[To do]: Once the line containing "Click the horizontal scrollbar of" is found in the entries below, restate it and each following line word for word, stopping after the line containing "Tap the Title".

[The input]:
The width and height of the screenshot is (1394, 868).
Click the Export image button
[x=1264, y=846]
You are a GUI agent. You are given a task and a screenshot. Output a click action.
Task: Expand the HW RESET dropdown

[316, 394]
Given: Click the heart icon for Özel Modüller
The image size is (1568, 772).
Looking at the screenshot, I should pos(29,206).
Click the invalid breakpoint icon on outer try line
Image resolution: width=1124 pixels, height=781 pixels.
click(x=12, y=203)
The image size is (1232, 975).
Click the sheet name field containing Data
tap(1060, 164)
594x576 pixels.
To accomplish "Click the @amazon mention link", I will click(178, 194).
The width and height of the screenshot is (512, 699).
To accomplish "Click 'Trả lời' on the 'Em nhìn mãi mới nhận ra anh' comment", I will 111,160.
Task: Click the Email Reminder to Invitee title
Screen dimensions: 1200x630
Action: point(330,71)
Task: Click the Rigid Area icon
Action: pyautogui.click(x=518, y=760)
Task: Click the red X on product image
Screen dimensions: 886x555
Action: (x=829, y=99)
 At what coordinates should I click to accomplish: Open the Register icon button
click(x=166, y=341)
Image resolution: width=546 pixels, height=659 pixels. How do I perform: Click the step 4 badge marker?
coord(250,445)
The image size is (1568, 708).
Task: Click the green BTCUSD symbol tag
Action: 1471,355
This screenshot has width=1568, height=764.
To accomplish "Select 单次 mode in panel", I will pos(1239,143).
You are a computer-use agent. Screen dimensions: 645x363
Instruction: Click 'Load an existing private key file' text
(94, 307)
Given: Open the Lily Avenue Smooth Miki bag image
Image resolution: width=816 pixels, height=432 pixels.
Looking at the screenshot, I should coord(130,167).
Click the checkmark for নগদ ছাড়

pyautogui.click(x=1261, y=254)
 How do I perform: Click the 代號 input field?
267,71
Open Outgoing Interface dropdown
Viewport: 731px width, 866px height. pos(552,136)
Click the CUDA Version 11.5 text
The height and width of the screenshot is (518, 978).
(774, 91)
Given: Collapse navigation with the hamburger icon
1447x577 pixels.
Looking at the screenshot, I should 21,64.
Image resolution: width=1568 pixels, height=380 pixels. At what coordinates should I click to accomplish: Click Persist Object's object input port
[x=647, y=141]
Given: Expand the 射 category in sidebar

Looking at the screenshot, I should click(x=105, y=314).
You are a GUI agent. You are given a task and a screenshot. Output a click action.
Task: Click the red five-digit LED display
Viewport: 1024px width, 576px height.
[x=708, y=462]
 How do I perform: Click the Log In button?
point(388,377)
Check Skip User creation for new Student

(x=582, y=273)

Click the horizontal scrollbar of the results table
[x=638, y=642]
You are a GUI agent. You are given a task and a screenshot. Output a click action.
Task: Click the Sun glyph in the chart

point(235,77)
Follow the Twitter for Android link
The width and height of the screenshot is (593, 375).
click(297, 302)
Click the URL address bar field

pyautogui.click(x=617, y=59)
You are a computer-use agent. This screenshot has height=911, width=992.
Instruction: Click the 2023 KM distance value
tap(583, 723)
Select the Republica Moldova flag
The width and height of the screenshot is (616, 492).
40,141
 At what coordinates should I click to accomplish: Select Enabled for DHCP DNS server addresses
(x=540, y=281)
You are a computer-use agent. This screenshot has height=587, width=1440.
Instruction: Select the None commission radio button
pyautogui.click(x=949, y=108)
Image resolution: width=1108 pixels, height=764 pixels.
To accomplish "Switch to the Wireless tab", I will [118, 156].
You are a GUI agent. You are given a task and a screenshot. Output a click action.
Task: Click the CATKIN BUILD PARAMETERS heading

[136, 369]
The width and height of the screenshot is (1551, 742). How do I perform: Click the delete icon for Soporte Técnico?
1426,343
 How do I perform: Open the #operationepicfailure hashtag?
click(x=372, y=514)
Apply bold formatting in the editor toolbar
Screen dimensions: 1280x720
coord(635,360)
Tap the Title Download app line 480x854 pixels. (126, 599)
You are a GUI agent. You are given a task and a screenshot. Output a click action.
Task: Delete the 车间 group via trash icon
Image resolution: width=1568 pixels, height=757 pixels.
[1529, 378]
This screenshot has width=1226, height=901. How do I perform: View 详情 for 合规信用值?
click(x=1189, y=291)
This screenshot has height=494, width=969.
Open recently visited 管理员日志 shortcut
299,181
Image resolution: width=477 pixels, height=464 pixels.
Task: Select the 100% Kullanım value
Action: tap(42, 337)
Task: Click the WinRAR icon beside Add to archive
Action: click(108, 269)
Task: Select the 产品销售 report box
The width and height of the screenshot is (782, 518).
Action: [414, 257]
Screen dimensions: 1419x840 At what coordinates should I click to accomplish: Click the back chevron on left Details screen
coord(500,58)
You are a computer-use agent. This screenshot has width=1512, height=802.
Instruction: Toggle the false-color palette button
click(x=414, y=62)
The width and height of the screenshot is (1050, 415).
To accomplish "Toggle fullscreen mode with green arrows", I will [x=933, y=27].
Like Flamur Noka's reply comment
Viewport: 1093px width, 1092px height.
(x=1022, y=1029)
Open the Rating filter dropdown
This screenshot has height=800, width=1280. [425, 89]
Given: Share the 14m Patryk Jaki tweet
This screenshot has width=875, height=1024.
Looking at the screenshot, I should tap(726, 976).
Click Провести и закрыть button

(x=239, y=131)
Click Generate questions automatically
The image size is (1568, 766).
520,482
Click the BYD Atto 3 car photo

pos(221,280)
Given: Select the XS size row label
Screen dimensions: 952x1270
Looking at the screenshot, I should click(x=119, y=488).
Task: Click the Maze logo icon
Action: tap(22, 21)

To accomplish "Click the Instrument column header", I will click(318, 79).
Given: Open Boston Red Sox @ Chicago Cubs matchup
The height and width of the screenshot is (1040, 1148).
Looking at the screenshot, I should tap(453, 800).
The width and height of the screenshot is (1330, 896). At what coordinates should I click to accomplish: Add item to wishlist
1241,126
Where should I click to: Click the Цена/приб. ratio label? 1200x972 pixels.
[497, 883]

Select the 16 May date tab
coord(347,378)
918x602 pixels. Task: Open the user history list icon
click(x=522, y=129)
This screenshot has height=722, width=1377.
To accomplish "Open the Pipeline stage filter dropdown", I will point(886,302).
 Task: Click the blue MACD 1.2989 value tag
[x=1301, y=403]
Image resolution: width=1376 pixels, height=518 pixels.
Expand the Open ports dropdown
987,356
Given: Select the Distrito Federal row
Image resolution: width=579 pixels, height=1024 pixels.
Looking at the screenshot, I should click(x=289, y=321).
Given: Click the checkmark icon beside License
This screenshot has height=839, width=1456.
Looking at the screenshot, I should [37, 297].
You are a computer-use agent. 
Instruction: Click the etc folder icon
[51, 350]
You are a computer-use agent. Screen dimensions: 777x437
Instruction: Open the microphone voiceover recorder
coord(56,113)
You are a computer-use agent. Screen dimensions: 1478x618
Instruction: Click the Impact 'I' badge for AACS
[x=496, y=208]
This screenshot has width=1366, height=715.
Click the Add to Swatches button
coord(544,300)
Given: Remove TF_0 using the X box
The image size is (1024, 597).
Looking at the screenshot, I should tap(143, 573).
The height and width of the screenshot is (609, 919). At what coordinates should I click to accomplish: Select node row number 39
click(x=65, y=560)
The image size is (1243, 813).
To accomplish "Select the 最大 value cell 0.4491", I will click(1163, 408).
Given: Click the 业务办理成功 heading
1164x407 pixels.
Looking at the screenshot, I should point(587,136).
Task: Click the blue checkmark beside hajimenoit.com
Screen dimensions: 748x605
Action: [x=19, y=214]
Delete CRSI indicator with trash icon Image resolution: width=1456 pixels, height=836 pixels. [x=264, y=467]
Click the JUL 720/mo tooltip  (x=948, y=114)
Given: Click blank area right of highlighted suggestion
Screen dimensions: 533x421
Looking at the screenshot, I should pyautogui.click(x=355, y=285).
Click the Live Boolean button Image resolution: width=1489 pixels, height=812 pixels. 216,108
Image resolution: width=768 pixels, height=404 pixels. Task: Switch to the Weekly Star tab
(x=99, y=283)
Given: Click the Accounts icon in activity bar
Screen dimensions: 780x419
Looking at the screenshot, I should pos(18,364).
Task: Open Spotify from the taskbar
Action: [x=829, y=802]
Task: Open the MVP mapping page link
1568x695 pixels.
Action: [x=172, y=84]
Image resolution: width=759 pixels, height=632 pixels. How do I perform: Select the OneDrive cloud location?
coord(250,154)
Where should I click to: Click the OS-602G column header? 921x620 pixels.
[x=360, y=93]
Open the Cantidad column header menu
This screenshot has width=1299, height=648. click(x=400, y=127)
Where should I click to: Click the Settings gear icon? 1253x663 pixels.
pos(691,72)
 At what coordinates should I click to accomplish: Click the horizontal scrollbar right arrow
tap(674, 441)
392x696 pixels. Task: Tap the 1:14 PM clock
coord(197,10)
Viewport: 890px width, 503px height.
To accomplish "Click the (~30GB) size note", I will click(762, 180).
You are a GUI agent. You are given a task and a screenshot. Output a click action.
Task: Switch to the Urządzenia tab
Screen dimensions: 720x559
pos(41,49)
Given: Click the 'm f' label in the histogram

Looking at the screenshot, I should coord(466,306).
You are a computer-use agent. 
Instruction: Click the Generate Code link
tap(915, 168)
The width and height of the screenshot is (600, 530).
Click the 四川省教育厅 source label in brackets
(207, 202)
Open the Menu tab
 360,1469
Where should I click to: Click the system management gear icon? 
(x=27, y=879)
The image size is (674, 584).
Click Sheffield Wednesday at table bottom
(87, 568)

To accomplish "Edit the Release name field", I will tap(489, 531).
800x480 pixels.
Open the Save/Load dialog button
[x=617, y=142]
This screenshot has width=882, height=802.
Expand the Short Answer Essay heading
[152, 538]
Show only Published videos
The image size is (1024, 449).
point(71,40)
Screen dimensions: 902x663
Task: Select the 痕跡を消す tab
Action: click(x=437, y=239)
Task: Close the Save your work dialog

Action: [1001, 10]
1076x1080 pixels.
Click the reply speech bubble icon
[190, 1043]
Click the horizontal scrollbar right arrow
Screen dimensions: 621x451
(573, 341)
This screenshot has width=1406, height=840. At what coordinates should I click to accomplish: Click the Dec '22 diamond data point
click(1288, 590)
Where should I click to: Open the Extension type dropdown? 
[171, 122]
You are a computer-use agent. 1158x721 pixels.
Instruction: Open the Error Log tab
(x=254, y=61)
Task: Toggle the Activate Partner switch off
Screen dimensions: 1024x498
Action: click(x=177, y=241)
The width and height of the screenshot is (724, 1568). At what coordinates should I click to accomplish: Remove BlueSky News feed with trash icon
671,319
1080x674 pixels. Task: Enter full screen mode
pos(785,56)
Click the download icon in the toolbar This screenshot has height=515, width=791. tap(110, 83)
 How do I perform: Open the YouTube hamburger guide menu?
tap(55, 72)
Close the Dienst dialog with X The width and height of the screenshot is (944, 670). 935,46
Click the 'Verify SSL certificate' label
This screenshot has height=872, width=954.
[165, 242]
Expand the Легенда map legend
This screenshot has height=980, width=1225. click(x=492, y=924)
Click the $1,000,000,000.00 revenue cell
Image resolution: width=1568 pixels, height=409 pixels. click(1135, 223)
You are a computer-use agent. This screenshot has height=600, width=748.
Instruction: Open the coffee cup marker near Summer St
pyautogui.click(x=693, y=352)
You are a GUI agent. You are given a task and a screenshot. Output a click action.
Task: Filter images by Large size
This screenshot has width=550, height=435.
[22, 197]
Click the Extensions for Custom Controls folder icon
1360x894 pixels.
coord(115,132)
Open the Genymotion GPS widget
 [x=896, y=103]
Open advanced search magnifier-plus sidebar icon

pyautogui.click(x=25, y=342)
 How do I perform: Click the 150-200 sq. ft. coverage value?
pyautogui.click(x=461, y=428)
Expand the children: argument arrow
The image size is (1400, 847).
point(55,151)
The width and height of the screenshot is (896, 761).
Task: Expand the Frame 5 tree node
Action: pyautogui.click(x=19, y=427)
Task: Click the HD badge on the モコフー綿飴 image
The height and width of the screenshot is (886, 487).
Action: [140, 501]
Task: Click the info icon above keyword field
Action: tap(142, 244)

[Task answer]:
Click the horizontal scrollbar of the results table
[x=638, y=642]
You are a GUI agent. You are given a task and a screenshot. Output a click action.
Task: Click the Sun glyph in the chart

point(235,77)
Follow the Twitter for Android link
The width and height of the screenshot is (593, 375).
click(297, 302)
Click the URL address bar field

pyautogui.click(x=617, y=59)
You are a computer-use agent. This screenshot has height=911, width=992.
Instruction: Click the 2023 KM distance value
tap(583, 723)
Select the Republica Moldova flag
The width and height of the screenshot is (616, 492).
40,141
 At what coordinates should I click to accomplish: Select Enabled for DHCP DNS server addresses
(x=540, y=281)
You are a computer-use agent. This screenshot has height=587, width=1440.
Instruction: Select the None commission radio button
pyautogui.click(x=949, y=108)
Image resolution: width=1108 pixels, height=764 pixels.
To accomplish "Switch to the Wireless tab", I will [118, 156].
You are a GUI agent. You are given a task and a screenshot. Output a click action.
Task: Click the CATKIN BUILD PARAMETERS heading

[136, 369]
The width and height of the screenshot is (1551, 742). How do I perform: Click the delete icon for Soporte Técnico?
1426,343
 How do I perform: Open the #operationepicfailure hashtag?
click(x=372, y=514)
Apply bold formatting in the editor toolbar
Screen dimensions: 1280x720
coord(635,360)
Tap the Title Download app line 480x854 pixels. (126, 599)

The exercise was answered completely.